Recorded data:

====

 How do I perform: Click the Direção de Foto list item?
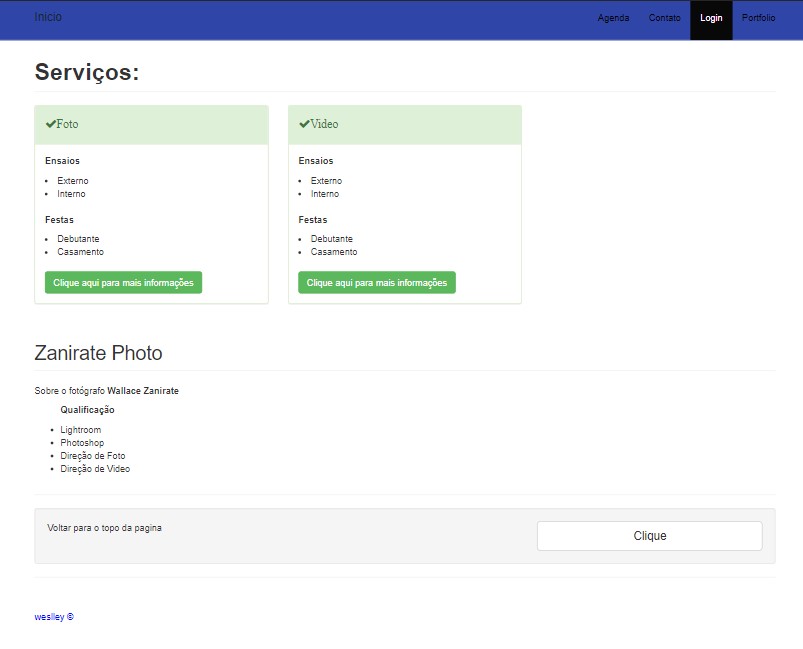point(92,456)
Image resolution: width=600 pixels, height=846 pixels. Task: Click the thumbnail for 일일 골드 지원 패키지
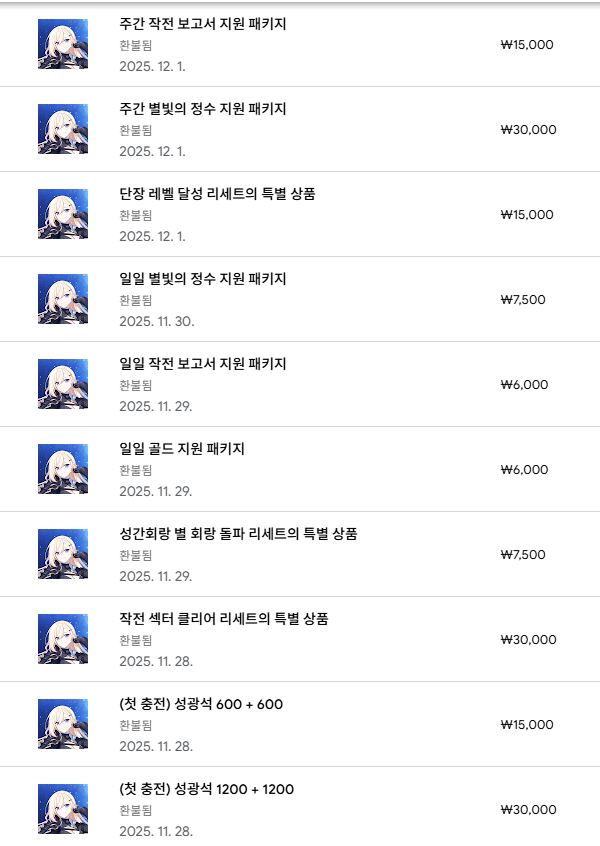point(62,469)
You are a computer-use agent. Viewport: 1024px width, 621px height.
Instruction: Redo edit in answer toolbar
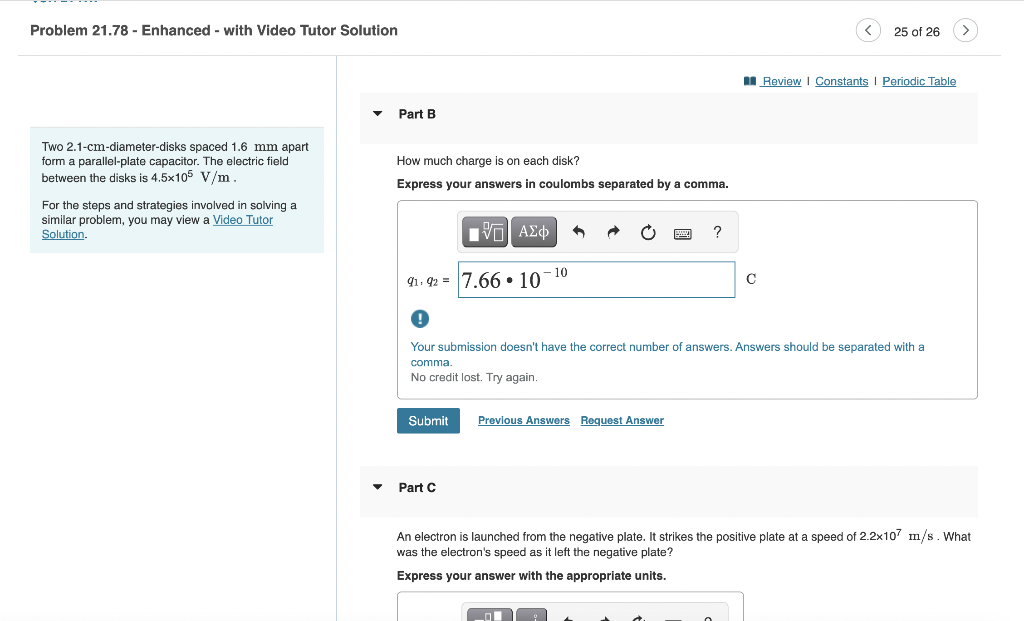(x=613, y=232)
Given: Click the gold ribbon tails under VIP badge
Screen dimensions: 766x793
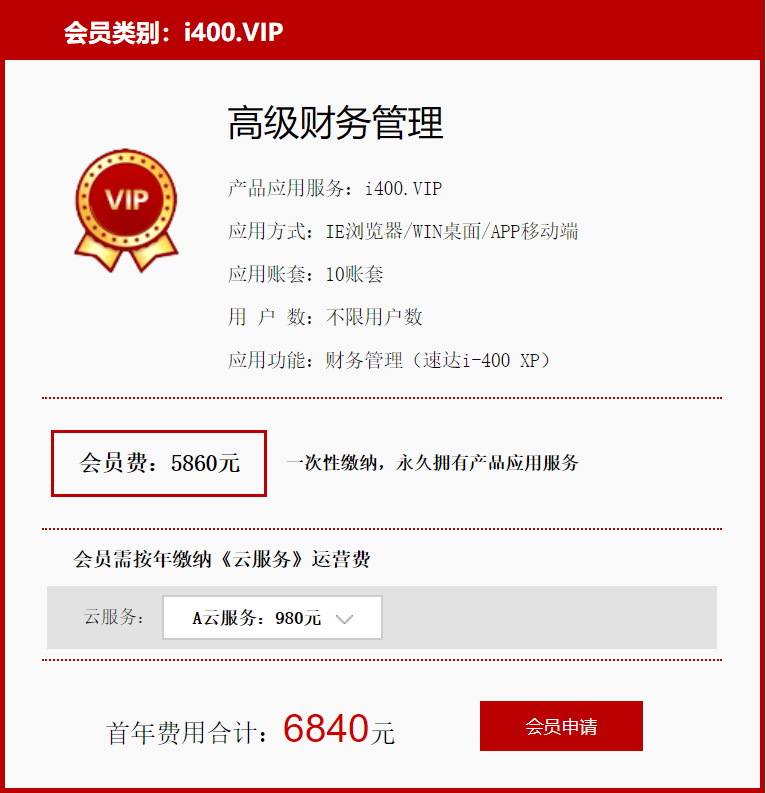Looking at the screenshot, I should (x=126, y=252).
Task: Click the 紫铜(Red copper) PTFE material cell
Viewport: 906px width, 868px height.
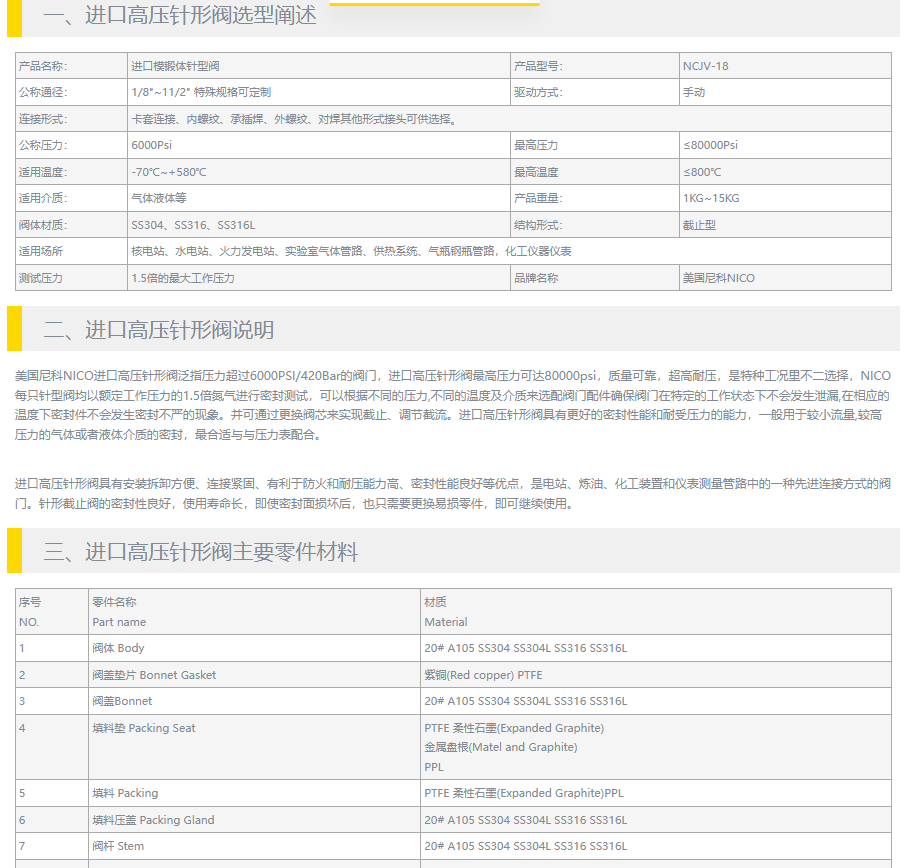Action: tap(483, 675)
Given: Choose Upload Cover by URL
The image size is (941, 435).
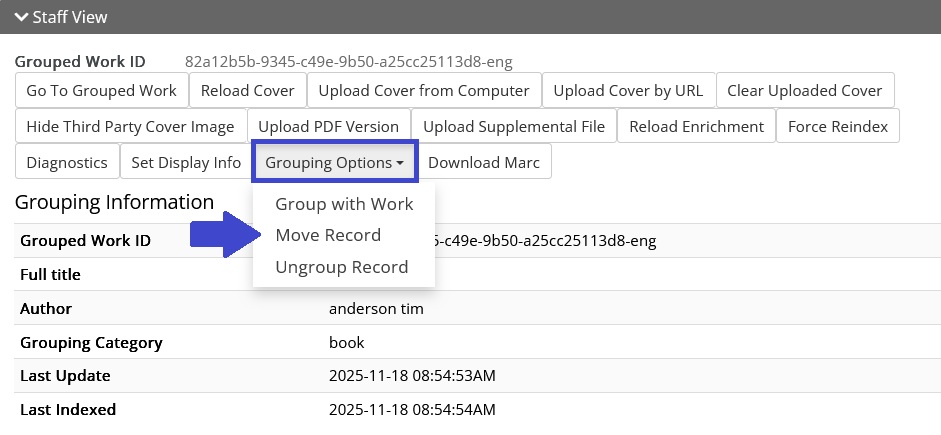Looking at the screenshot, I should 628,91.
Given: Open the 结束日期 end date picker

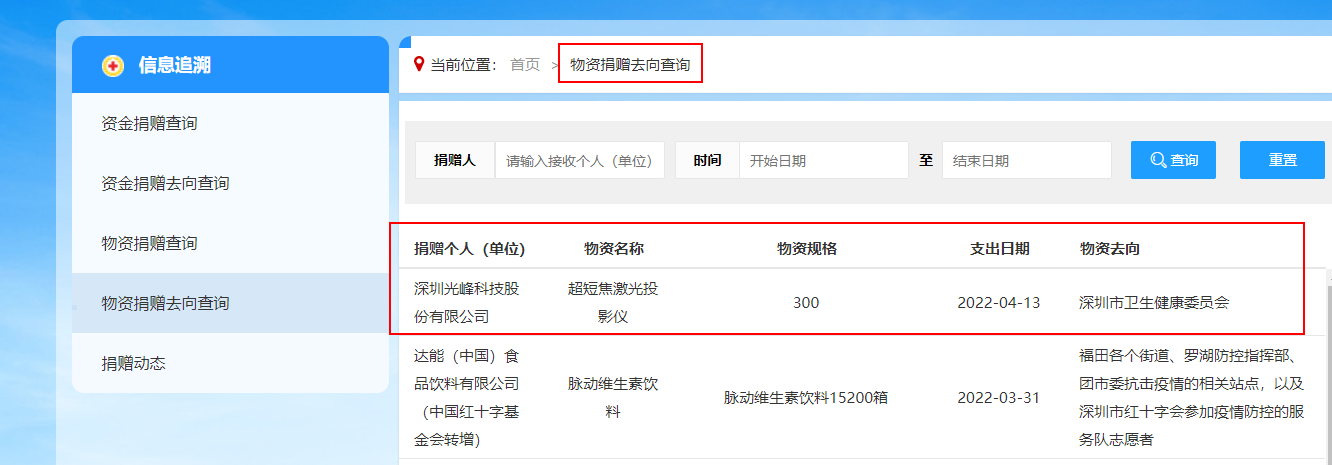Looking at the screenshot, I should click(x=1026, y=160).
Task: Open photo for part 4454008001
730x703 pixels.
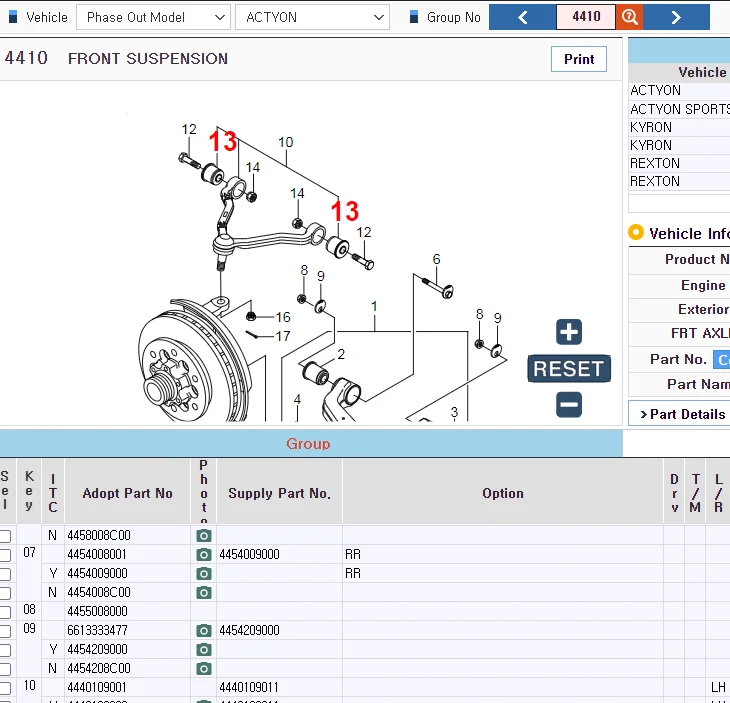Action: (204, 555)
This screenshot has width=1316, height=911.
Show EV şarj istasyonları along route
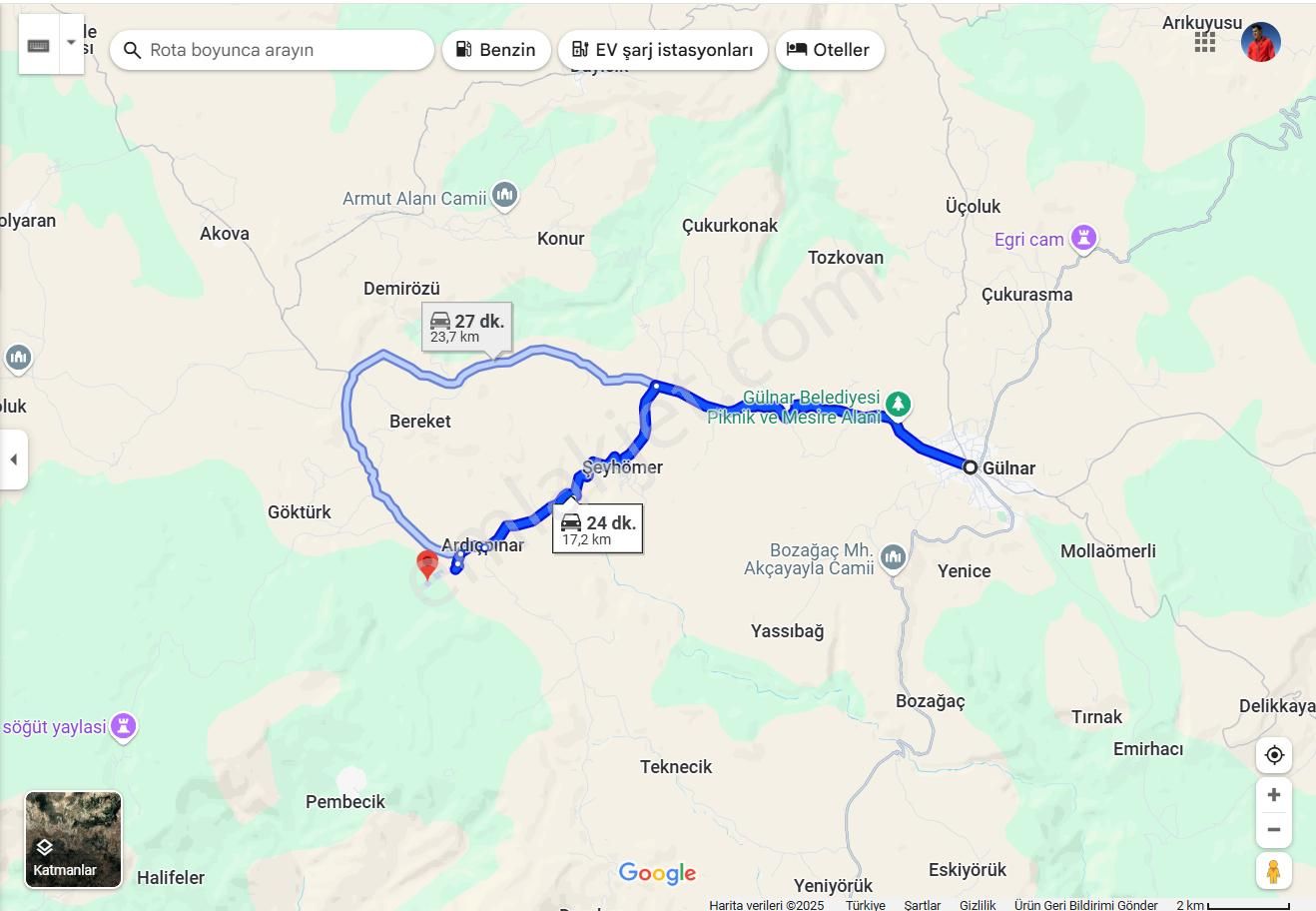663,50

====

Set every line of the records down again exactly, and exclude all pictures.

Output for this exercise:
 How do I perform: Click the Direção de Foto list item?
point(92,456)
Image resolution: width=600 pixels, height=846 pixels. Task: Click the thumbnail for 일일 골드 지원 패키지
point(62,469)
You are a computer-use agent. Viewport: 1024px width, 621px height.
Instruction: Redo edit in answer toolbar
(x=613, y=232)
Given: Click the gold ribbon tails under VIP badge
Screen dimensions: 766x793
Looking at the screenshot, I should (x=126, y=252).
Task: Click the 紫铜(Red copper) PTFE material cell
Viewport: 906px width, 868px height.
Action: tap(483, 675)
Given: Choose Upload Cover by URL
The image size is (941, 435).
Looking at the screenshot, I should 628,91.
Given: Open the 结束日期 end date picker

Looking at the screenshot, I should click(x=1026, y=160).
Task: Open photo for part 4454008001
730x703 pixels.
Action: (204, 555)
This screenshot has width=1316, height=911.
Show EV şarj istasyonları along route
663,50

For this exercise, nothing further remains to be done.